◆ Exercise: What is needed is an exact copy of the records below, minus any pictures.

◆ Stored data:
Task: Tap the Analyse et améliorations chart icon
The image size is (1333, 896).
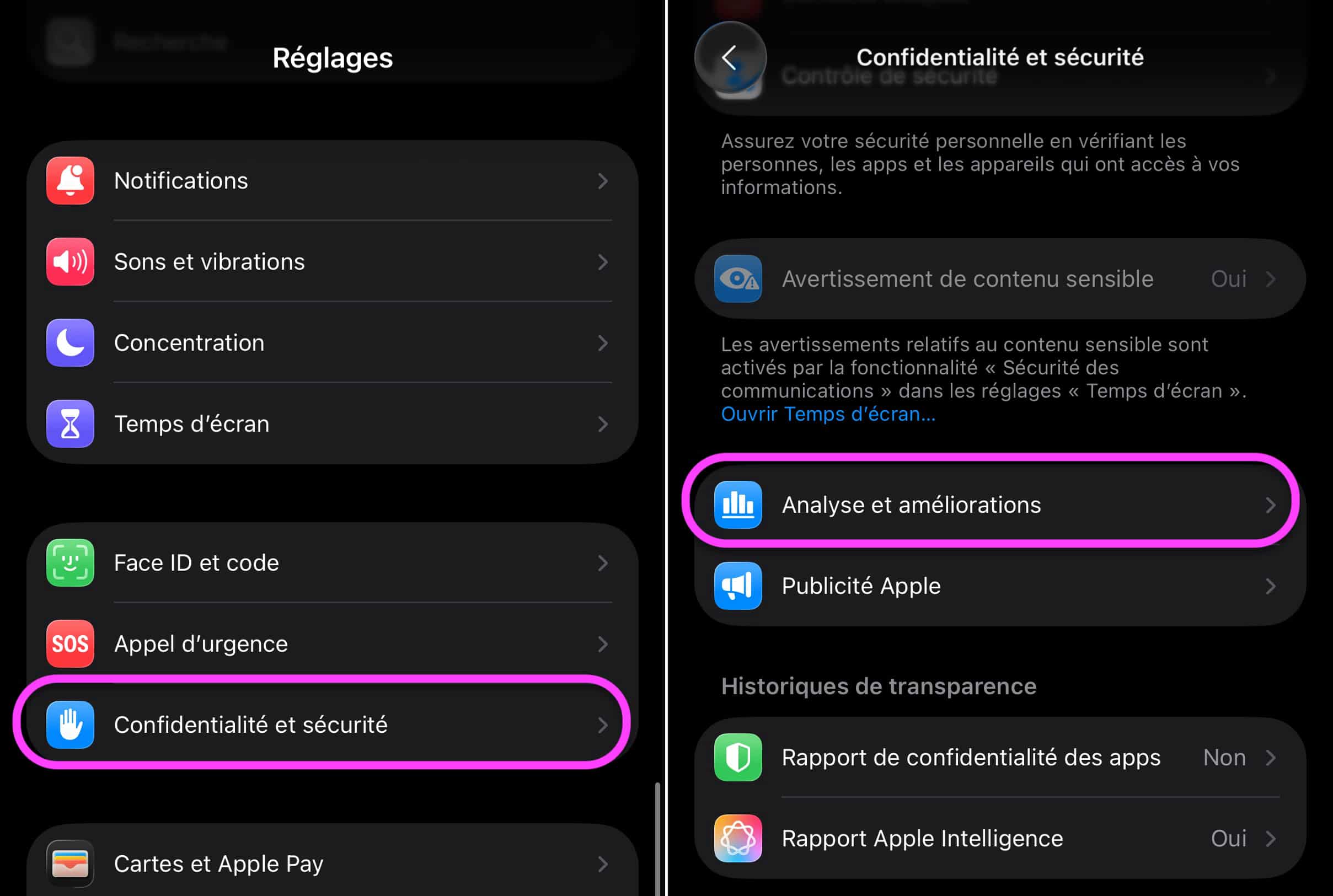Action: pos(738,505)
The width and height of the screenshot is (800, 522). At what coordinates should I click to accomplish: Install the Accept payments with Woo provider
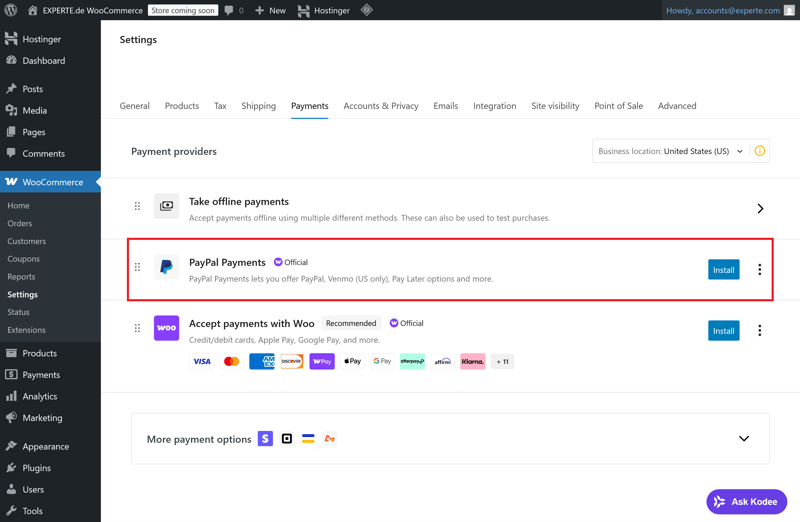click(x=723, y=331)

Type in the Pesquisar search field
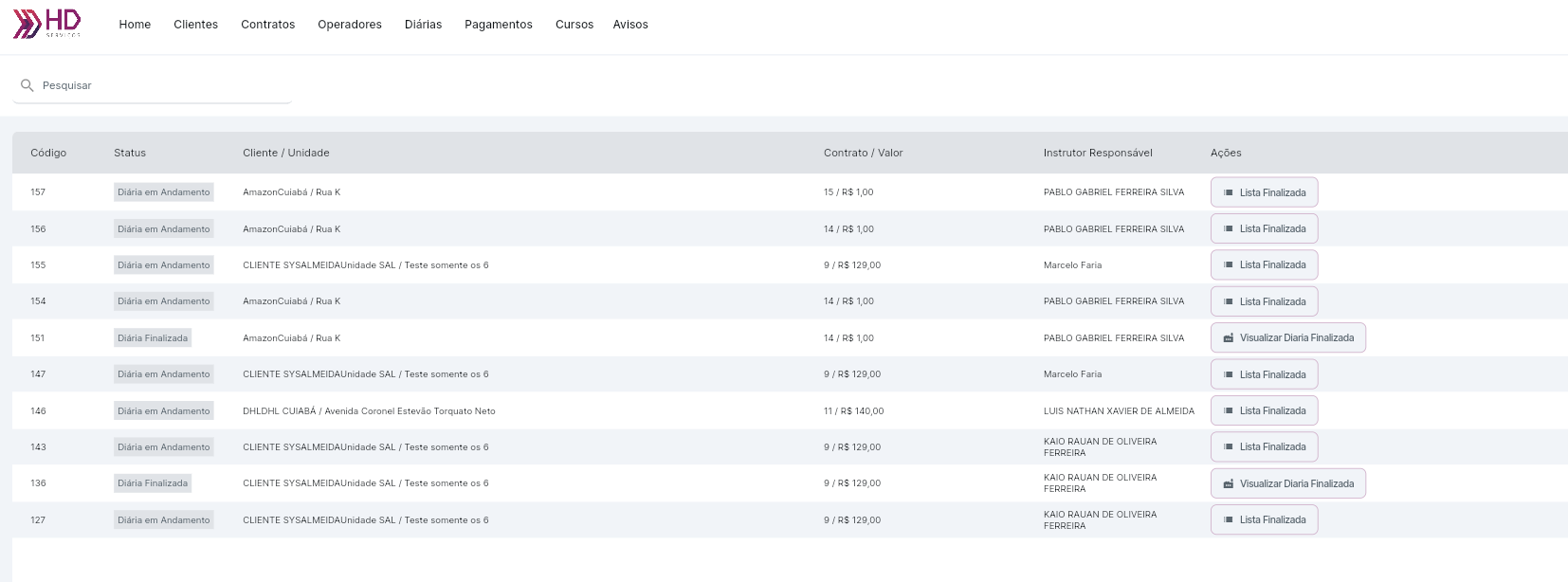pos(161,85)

◆ Written solution:
Task: Tap the Analyse et améliorations chart icon
The image size is (1333, 896).
Action: pos(738,505)
The width and height of the screenshot is (800, 522). At what coordinates should I click to accomplish: Install the Accept payments with Woo provider
click(x=723, y=331)

Type in the Pesquisar search field
pos(161,85)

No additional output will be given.